After reading the records, print them all again exactly as they stand.

◆ ◆ ◆ ◆ ◆

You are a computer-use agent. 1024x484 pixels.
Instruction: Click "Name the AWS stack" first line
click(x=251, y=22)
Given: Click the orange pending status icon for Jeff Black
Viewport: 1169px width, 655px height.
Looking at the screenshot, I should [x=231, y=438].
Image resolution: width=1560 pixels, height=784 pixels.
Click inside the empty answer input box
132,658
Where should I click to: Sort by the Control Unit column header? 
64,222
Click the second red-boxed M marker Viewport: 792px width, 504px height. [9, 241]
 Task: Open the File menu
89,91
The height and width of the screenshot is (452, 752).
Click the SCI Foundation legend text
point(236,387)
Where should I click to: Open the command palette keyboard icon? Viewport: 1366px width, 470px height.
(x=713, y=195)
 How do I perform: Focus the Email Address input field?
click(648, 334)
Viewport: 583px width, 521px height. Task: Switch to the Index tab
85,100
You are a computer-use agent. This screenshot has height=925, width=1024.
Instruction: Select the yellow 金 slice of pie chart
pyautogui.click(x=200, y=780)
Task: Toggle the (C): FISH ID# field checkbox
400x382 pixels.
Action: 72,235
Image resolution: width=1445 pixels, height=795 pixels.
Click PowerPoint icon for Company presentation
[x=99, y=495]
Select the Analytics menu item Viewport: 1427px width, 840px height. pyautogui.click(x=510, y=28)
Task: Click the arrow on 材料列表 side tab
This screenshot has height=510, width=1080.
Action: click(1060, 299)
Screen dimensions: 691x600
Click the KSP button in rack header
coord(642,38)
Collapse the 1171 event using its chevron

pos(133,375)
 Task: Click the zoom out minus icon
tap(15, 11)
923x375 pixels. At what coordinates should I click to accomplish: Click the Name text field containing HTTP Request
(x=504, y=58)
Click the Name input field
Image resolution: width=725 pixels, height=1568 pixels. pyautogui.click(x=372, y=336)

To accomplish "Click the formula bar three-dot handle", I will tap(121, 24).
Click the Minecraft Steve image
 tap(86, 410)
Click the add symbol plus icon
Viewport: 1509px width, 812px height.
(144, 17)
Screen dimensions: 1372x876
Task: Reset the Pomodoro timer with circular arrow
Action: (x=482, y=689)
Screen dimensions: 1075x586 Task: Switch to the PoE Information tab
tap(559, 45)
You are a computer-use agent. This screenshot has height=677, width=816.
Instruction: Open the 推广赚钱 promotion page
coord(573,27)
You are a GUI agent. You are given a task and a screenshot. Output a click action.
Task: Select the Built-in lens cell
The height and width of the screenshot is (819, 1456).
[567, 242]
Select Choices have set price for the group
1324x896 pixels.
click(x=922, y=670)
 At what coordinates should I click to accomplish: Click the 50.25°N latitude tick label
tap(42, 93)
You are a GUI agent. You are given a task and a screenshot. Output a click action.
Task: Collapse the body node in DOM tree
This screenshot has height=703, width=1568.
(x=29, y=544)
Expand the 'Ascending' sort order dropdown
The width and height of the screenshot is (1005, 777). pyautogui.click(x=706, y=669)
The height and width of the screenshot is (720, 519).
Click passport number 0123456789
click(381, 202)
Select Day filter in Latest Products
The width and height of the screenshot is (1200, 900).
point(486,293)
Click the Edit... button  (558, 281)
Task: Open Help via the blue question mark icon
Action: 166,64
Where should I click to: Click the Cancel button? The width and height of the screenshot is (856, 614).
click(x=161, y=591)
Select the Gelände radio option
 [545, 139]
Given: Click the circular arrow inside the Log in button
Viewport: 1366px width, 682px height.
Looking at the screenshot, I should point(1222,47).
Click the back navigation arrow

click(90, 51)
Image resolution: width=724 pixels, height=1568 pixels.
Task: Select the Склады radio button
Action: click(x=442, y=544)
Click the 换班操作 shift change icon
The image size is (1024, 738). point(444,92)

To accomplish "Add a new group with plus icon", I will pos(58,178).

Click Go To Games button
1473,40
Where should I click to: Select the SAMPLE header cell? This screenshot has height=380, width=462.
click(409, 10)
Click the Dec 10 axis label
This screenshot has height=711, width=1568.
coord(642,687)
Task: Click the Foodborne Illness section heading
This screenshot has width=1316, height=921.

◆ ◆ ◆ ◆ ◆

**EXERCISE RESPONSE**
You are a computer-use agent. 1024x484 pixels.
Instruction: Click "Name the AWS stack" first line
click(x=251, y=22)
Given: Click the orange pending status icon for Jeff Black
Viewport: 1169px width, 655px height.
Looking at the screenshot, I should [x=231, y=438].
Image resolution: width=1560 pixels, height=784 pixels.
Click inside the empty answer input box
132,658
Where should I click to: Sort by the Control Unit column header? 
64,222
Click the second red-boxed M marker Viewport: 792px width, 504px height. [9, 241]
 Task: Open the File menu
89,91
The height and width of the screenshot is (452, 752).
Click the SCI Foundation legend text
point(236,387)
Where should I click to: Open the command palette keyboard icon? Viewport: 1366px width, 470px height.
(x=713, y=195)
 How do I perform: Focus the Email Address input field?
click(648, 334)
Viewport: 583px width, 521px height. Task: Switch to the Index tab
85,100
You are a computer-use agent. This screenshot has height=925, width=1024.
Instruction: Select the yellow 金 slice of pie chart
pyautogui.click(x=200, y=780)
Task: Toggle the (C): FISH ID# field checkbox
400x382 pixels.
Action: 72,235
Image resolution: width=1445 pixels, height=795 pixels.
Click PowerPoint icon for Company presentation
[x=99, y=495]
Select the Analytics menu item Viewport: 1427px width, 840px height. pyautogui.click(x=510, y=28)
Task: Click the arrow on 材料列表 side tab
This screenshot has height=510, width=1080.
Action: click(1060, 299)
Screen dimensions: 691x600
Click the KSP button in rack header
coord(642,38)
Collapse the 1171 event using its chevron

pos(133,375)
 Task: Click the zoom out minus icon
tap(15, 11)
923x375 pixels. At what coordinates should I click to accomplish: Click the Name text field containing HTTP Request
(x=504, y=58)
Click the Name input field
Image resolution: width=725 pixels, height=1568 pixels. pyautogui.click(x=372, y=336)

To accomplish "Click the formula bar three-dot handle", I will tap(121, 24).
Click the Minecraft Steve image
 tap(86, 410)
Click the add symbol plus icon
Viewport: 1509px width, 812px height.
(144, 17)
Screen dimensions: 1372x876
Task: Reset the Pomodoro timer with circular arrow
Action: (x=482, y=689)
Screen dimensions: 1075x586 Task: Switch to the PoE Information tab
tap(559, 45)
You are a computer-use agent. This screenshot has height=677, width=816.
Instruction: Open the 推广赚钱 promotion page
coord(573,27)
You are a GUI agent. You are given a task and a screenshot. Output a click action.
Task: Select the Built-in lens cell
The height and width of the screenshot is (819, 1456).
[567, 242]
Select Choices have set price for the group
1324x896 pixels.
click(x=922, y=670)
 At what coordinates should I click to accomplish: Click the 50.25°N latitude tick label
tap(42, 93)
You are a GUI agent. You are given a task and a screenshot. Output a click action.
Task: Collapse the body node in DOM tree
This screenshot has height=703, width=1568.
(x=29, y=544)
Expand the 'Ascending' sort order dropdown
The width and height of the screenshot is (1005, 777). pyautogui.click(x=706, y=669)
The height and width of the screenshot is (720, 519).
Click passport number 0123456789
click(381, 202)
Select Day filter in Latest Products
The width and height of the screenshot is (1200, 900).
point(486,293)
Click the Edit... button  (558, 281)
Task: Open Help via the blue question mark icon
Action: 166,64
Where should I click to: Click the Cancel button? The width and height of the screenshot is (856, 614).
click(x=161, y=591)
Select the Gelände radio option
 [545, 139]
Given: Click the circular arrow inside the Log in button
Viewport: 1366px width, 682px height.
Looking at the screenshot, I should point(1222,47).
Click the back navigation arrow

click(90, 51)
Image resolution: width=724 pixels, height=1568 pixels.
Task: Select the Склады radio button
Action: click(x=442, y=544)
Click the 换班操作 shift change icon
The image size is (1024, 738). point(444,92)

To accomplish "Add a new group with plus icon", I will pos(58,178).

Click Go To Games button
1473,40
Where should I click to: Select the SAMPLE header cell? This screenshot has height=380, width=462.
click(409, 10)
Click the Dec 10 axis label
This screenshot has height=711, width=1568.
coord(642,687)
Task: Click the Foodborne Illness section heading
This screenshot has width=1316, height=921.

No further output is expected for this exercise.